Regime Sharpe (best)
1.38
Strategy performance concentrates in certain regimes.
High-vol regime
unstable
Regime 3 shows poor/undefined Sharpe and degraded reliability.

Metrics reported are gross of trading frictions and used primarily for diagnostic comparison.

What this demonstrates

  • Model risk is conditional: a “single” classifier behaves differently depending on the state distribution it operates under.
  • Confidence is not enough: the confidence-accuracy relationship changes by regime, especially in high volatility.
  • Prediction ≠ deployment: economic outcomes are strongly influenced by when you choose to trade, not just what the model predicts.

Methods (Pipeline)

  1. 1
    Data
    SPY daily closes (2006–2025). Chronological split: 70% train, 30% test.
  2. 2
    Features
    ret5, vol10, vol20 (standardized on train).
  3. 3
    Regimes (Unsupervised)
    GMM on (ret5, vol10, vol20) fit on train, then applied forward.
  4. 4
    Prediction (Supervised)
    Logistic regression predicts next-day direction using (ret5, vol20).
  5. 5
    Confidence
    Use |p − 0.5| to stratify reliability and filter trades.
  6. 6
    Deployment Rule
    Trade only if |p−0.5| > 0.02 and deactivate execution in the high-risk regime.
  7. 7
    Evaluation
    OOS accuracy by confidence/regime + strategy Sharpe & max drawdown (gross of costs).

Results

Findings

  • Regimes persist and cluster in stress periods. The inferred high-volatility state concentrates around extended market stress, consistent with volatility clustering.
  • Reliability is regime-dependent. Accuracy patterns differ by regime; the high-volatility regime shows more erratic confidence-stratified behavior (small samples amplify variability).
  • Feature-space separation explains it. Regimes occupy distinct regions in (ret5, vol20), so a single global decision rule effectively faces different operating conditions.
  • Probabilities are compressed. Outputs stay near the unconditional mean; probabilities work better as low-amplitude signals than as literal calibrated forecasts.
  • Deployment rules change the risk profile. Confidence filtering plus deactivating the high-risk regime primarily reduces drawdown depth and return volatility rather than magically increasing raw accuracy.

Regime-level strategy Sharpe (OOS)

RegimeSharpeInterpretation
01.38Strongest contribution in this regime.
10.41Positive but modest.
20.22Low but positive.
3NaNUnstable / adverse high-volatility state.

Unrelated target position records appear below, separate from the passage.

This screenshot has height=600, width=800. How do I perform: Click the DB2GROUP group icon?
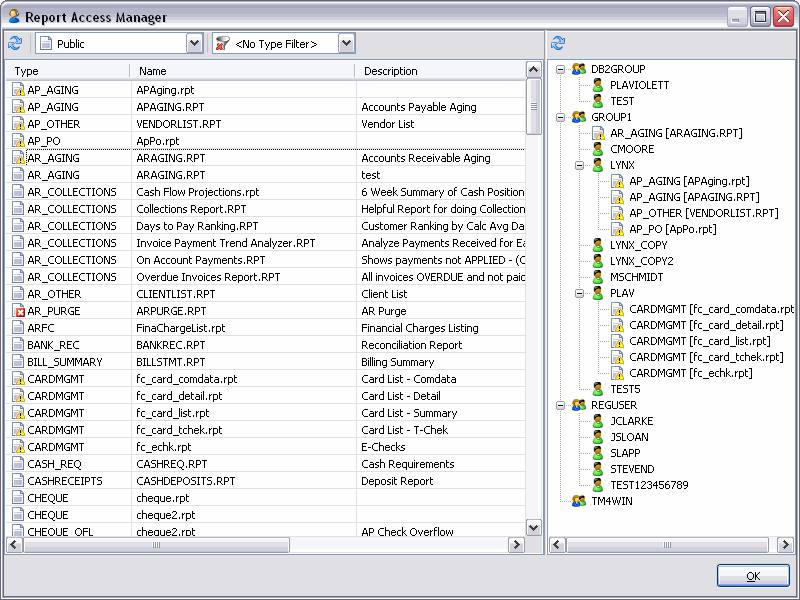point(578,69)
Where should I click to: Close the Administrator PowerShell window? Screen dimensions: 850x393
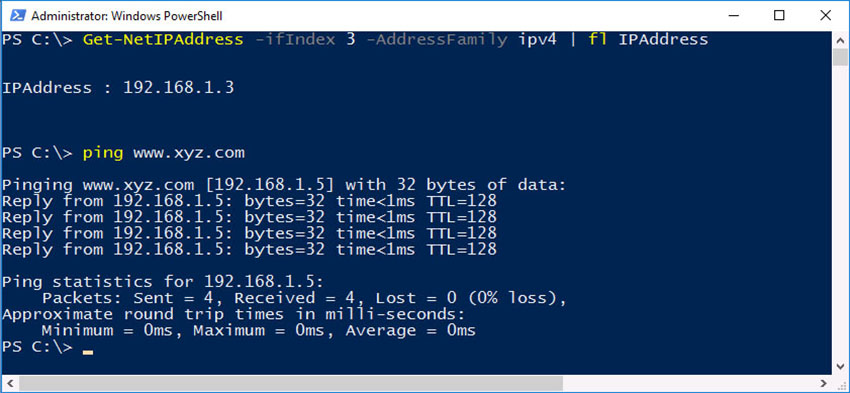[x=825, y=16]
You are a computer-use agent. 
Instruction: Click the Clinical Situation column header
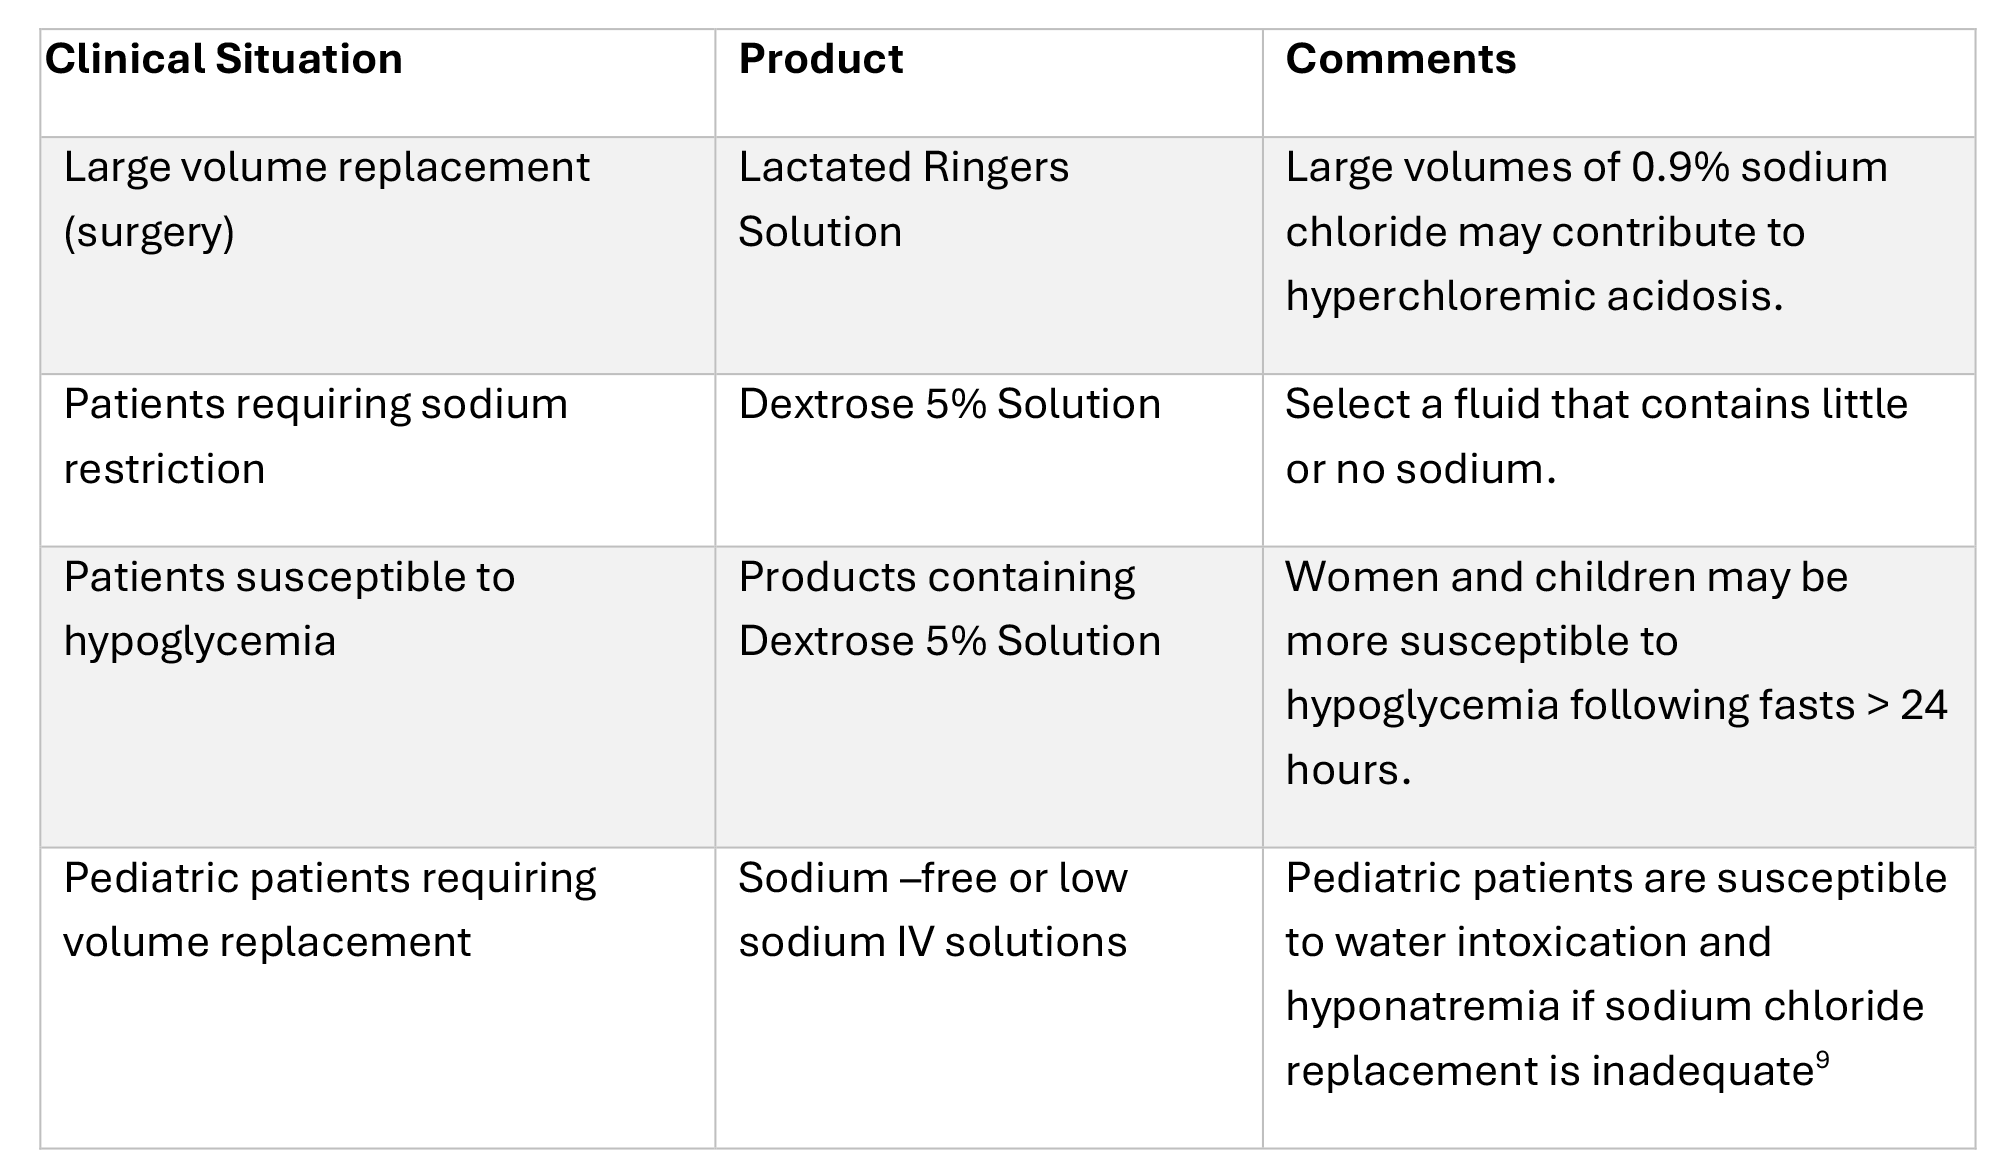coord(223,59)
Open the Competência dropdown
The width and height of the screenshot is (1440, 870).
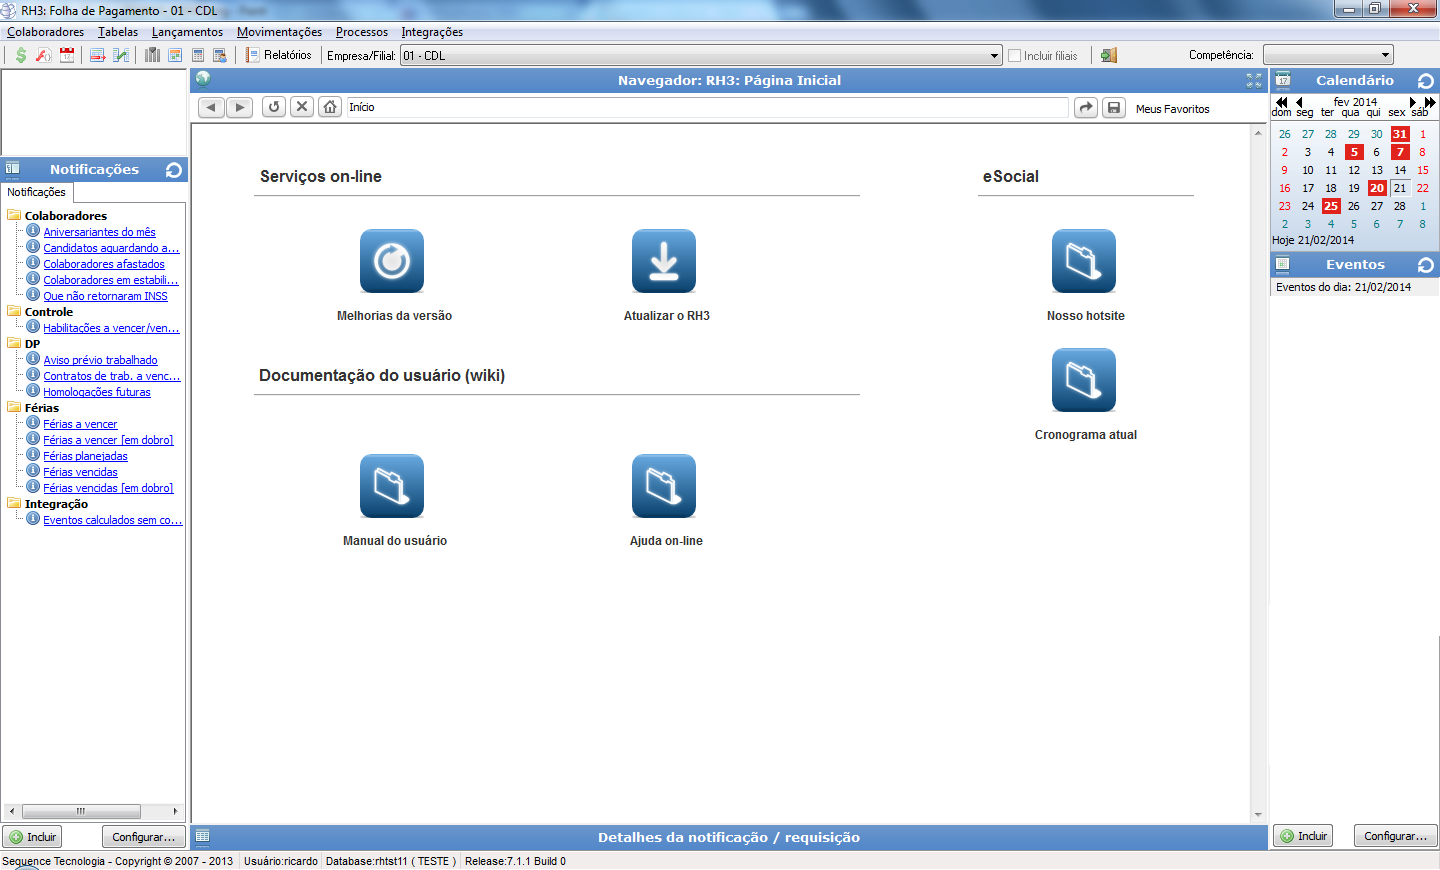(x=1385, y=55)
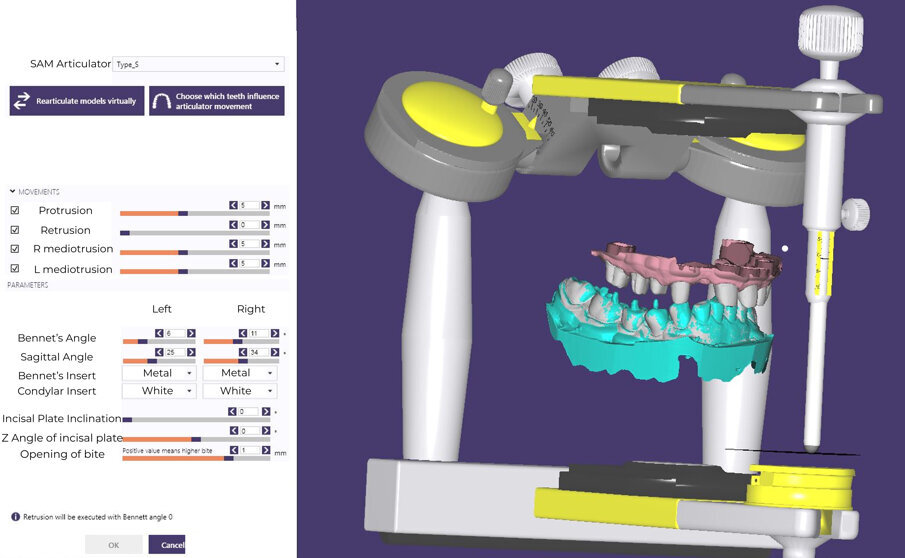Uncheck the Retrusion movement checkbox
The image size is (905, 558).
pyautogui.click(x=14, y=230)
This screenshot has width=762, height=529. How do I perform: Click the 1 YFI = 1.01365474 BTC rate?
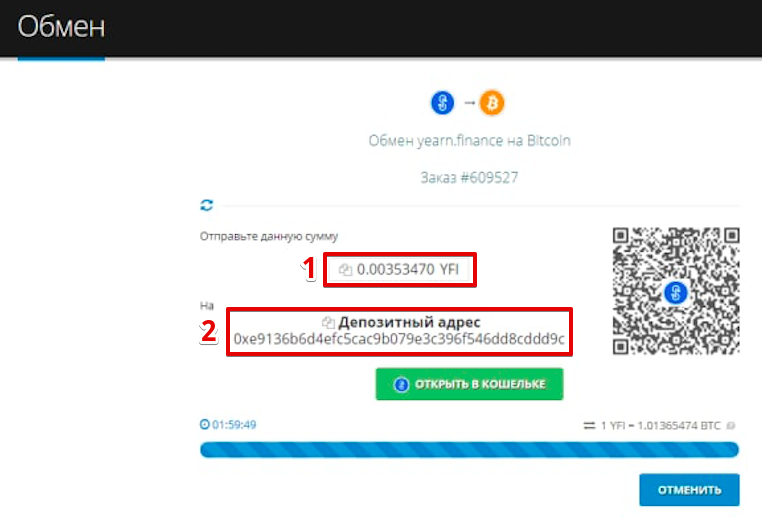(x=659, y=426)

Confidence filter used in the strategy: trade only when |p−0.5| > 0.02, and deactivate execution during the high-risk regime.

Regime timeline
Figure 1
Inferred market regimes over time
High-vol regime clusters around prolonged stress episodes, supporting interpretation as persistent market states.
Accuracy vs confidence, by regime
Figure 2
Out-of-sample accuracy versus confidence by regime
Confidence is not universally monotonic. High-vol regime shows degraded stability (and smaller bin counts).
Equity curve (OOS)
Figure 3
Out-of-sample strategy equity curve
Selective deployment changes drawdowns/volatility more than it changes raw predictive metrics. Gross of costs.
Probability field + regimes
Figure 4
Logistic probability field with inferred regimes
Regimes occupy distinct areas of (ret5, vol20), providing a geometric explanation for state-dependent behavior.
Probability compression
Figure 5
Distribution of predicted probabilities
Predicted probabilities concentrate near the unconditional mean, motivating thresholded deployment.

Interpretation and limitations

  • Diagnostic, not “alpha claims.” The point is to map failure modes and decide when not to trade.
  • Costs not modeled. Results are gross of transaction costs, slippage, and financing/short constraints.
  • Small samples in extreme regimes. High-volatility regime bins can be thin; interpret bin-level spikes cautiously.
  • Next steps. Richer features, alternative regime definitions, and explicit execution costs would make the deployment test more realistic.